A. Autosomal dominant diseases
Autosomal dominant diseases are hereditary diseases where a mutation in one copy of an autosomal gene causes the disease. A person with such a disease therefore has 1 mutated and 1 normal copy of the disease gene. On the other hand the mutation can also arise in the patient as a new mutation (referred to as de novo mutation). Each patient with an autosomal dominant disease has a risk of 1 on 2 on a child with the same syndrome, although the severity of the syndrome can change from person to person, even within the same family.
Autosomal dominant diseases are frequently inherited from generation to generation. When a generation is skipped, one says that the disease has incomplete penetrance.
B. Autosomal recessive diseases
Autosomal recessive diseases are hereditary diseases with a mutation in both copies of the gene. The patients have therefore 2 mutant genes and no normal gene. A family member with a recessive mutation in 1 copy and a normal second copy is a carrier or heterozygote. Both parents of a patient with an autosomal recessive disease are always carriers. Usually the parents do not know they are carriers until the birth of the first affected. The risk on future children with the disease (recurrence risk) is 1 on 4 for each child. The children of an affected patient are all carriers, but there exists only a small risk that the children of a patient also show the disease. Healthy brothers and sisters of a patient have a chance of being a carrier of 2 on 3. Related (consanguineous) parents have an increased risk on autosomal recessive diseases because the risk that they are both carrier of the same recessive mutation is increased as compared to unrelated couples.
C. X-linked diseases
X-linked diseases are hereditary diseases with a single mutation in an X-linked gene. Most of the X-linked diseases are more serious in men than in women because men have only 1 X chromosome, whereas women have 2. Frequently female members are carriers of the mutation, but have no symptoms of the disease. Exclusion of carriership in these female family members of affected men is very important because they a risk to transmit the disease to affected sons. The risk that a carrier female has an affected son is 1 on 4. The mutation also arise in the patient as a new mutation (de novo mutation). The risk that an affected man transmits an X-linked disease to his sons is not increased as he transmits his Y and not his X chromosome to his sons. However, each of his daughters will be a carrier with possibly mild symptoms of the disorder.

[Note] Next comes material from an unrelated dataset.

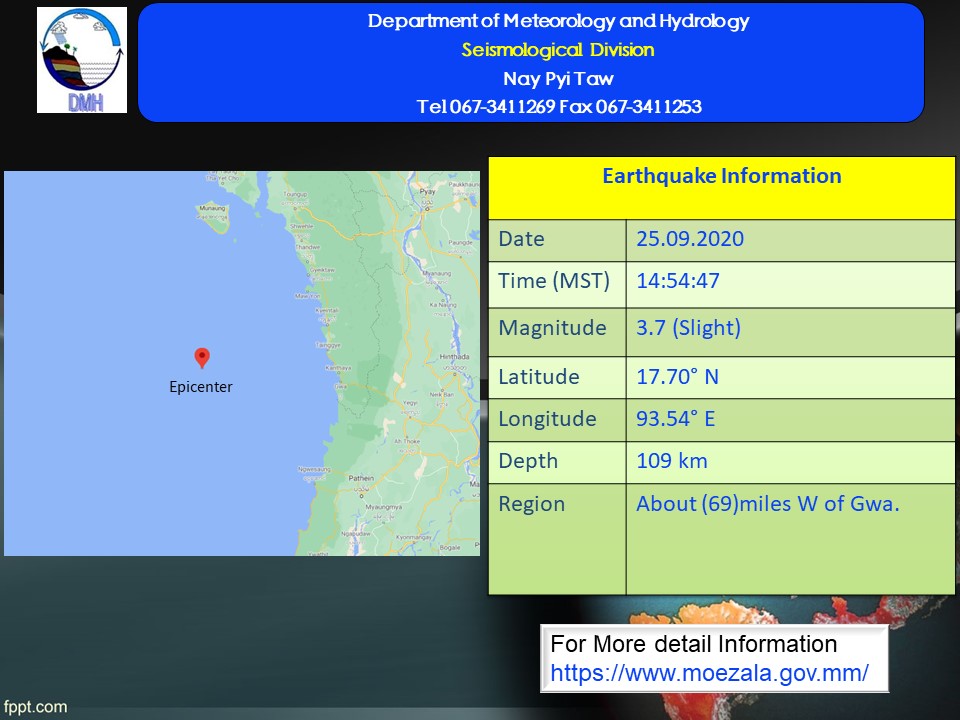Click Pyay city label on the map
Screen dimensions: 960x720
tap(428, 189)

E. Characteristics of monogenic diseases
The most important characteristics of monogenic diseases are summarised in the table below.

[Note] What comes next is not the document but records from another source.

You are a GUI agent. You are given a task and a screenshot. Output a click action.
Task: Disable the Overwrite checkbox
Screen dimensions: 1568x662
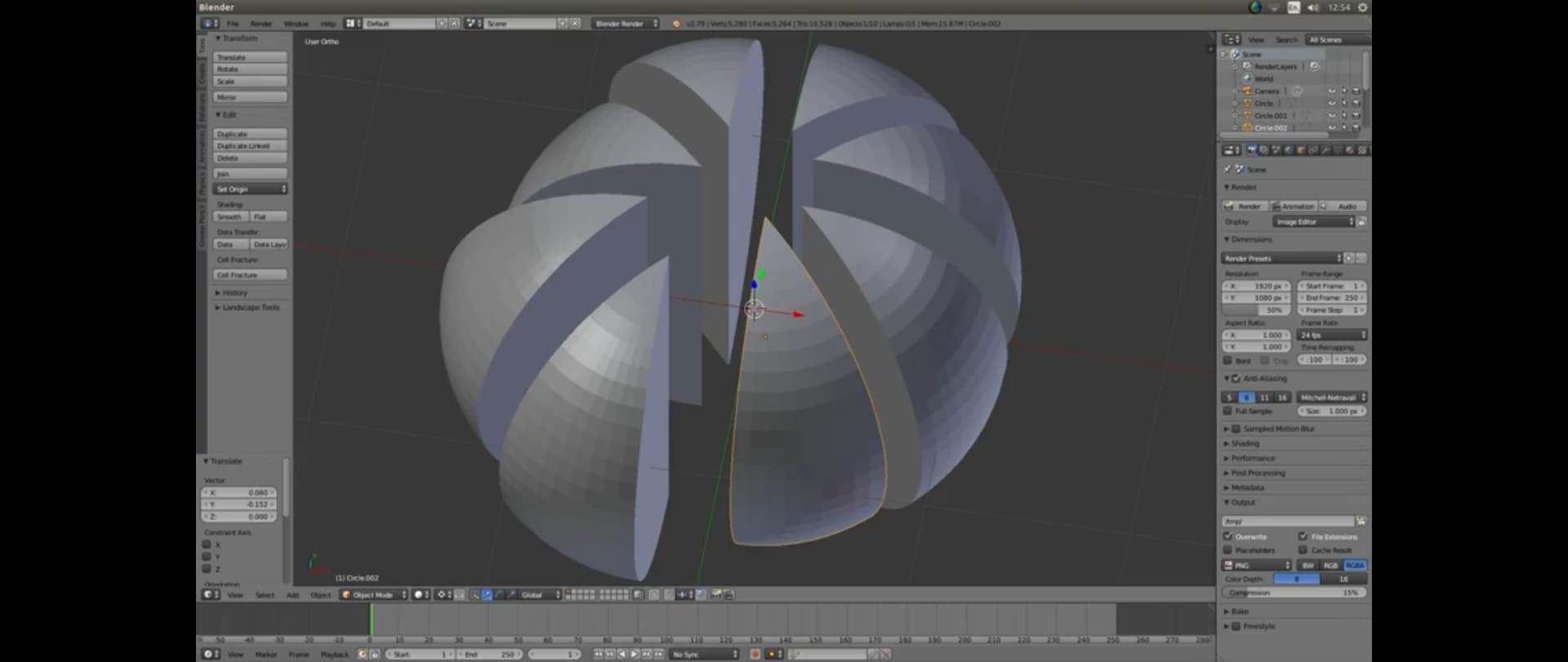point(1227,537)
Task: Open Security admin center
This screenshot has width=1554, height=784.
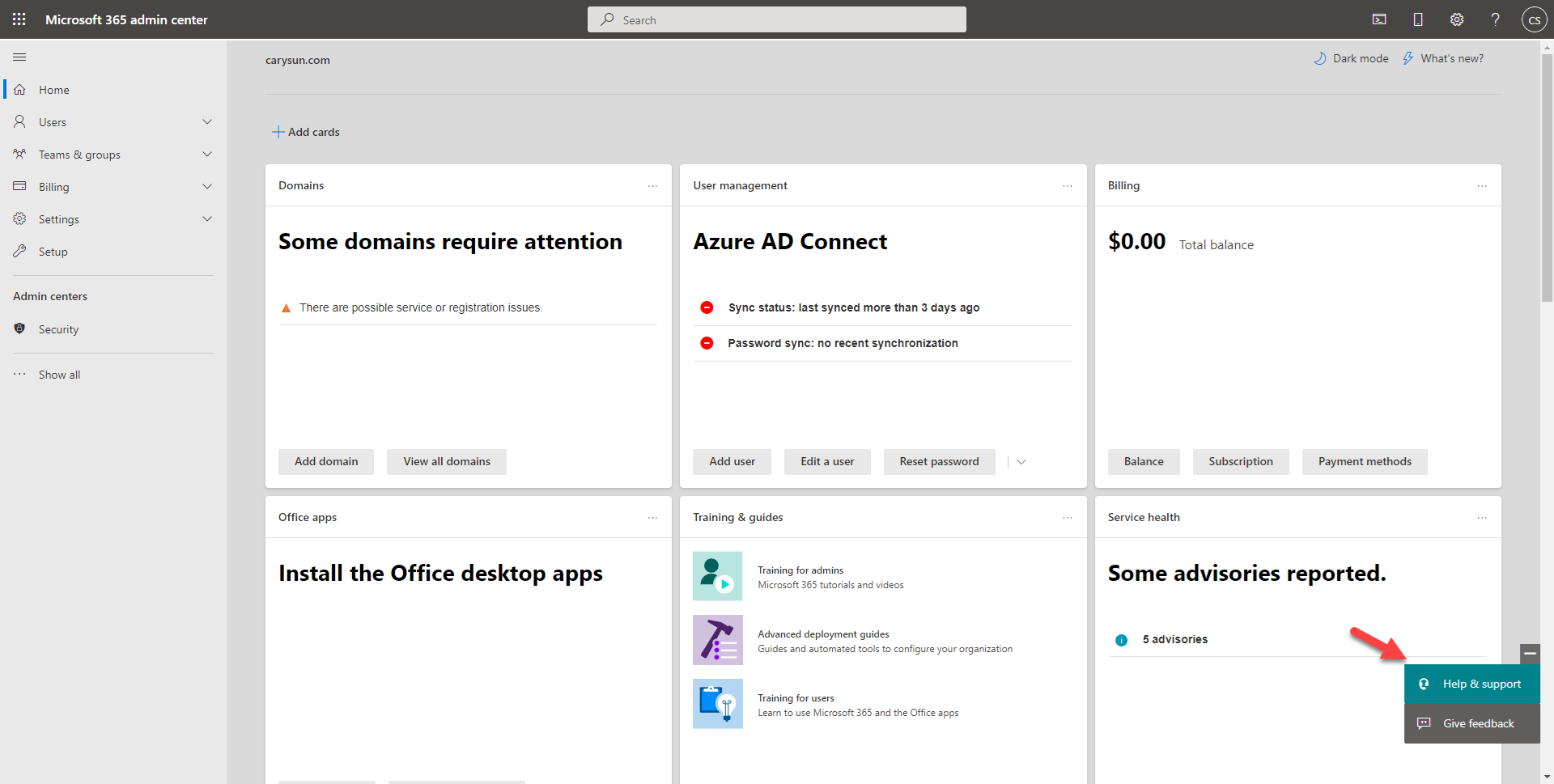Action: pos(58,329)
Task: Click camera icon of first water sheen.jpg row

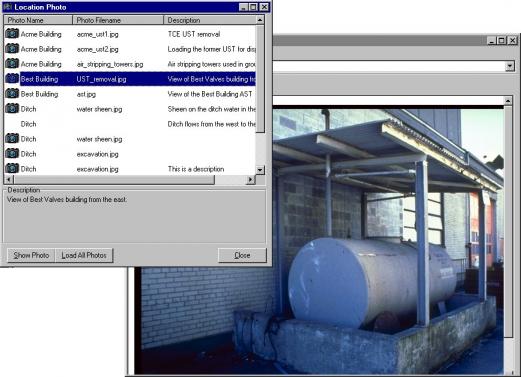Action: [x=12, y=109]
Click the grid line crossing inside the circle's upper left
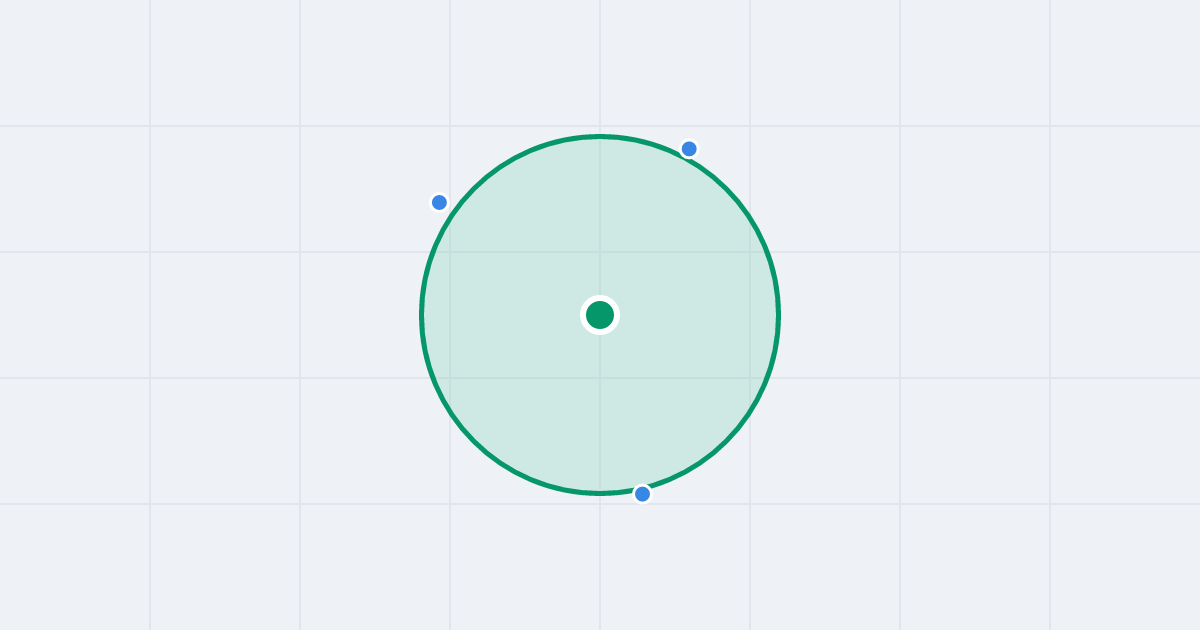 click(450, 252)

* = Risks apply to the patient which has the genetic disease.
Metabolic diseases are hereditary diseases of the metabolism, also referred to as inborn errors or metabolism. They arise by gene mutations, which lead to a deficiency of a particular enzyme. Enzymes are proteins that convert certain substances into our body into other substances. A person with a metabolic disease has therefore a deficiency of a particular enzyme leading to an abnormal metabolism of specific metabolites (an excess of some metabolites, and a shortage of other metabolites). Metabolic diseases have a recessive inheritance (autosomal recessive or X-linked recessive).

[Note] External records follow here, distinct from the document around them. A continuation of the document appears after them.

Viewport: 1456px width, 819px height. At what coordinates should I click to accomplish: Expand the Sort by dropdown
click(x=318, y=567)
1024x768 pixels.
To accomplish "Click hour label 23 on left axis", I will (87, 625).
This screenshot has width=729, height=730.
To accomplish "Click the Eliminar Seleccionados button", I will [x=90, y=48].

There exist more than 100 metabolic diseases. These can be detected by assay of the activity of the deficient enzyme in blood or skin cells. Also determination of metabolites in blood or urine is possible to detect these diseases. Molecular testing of the gene which is mutated in the disease, can confirm the diagnosis.
Some well-known inborn errors or metabolism are phenylketonuria (PKU) and Tay-Sachs disease.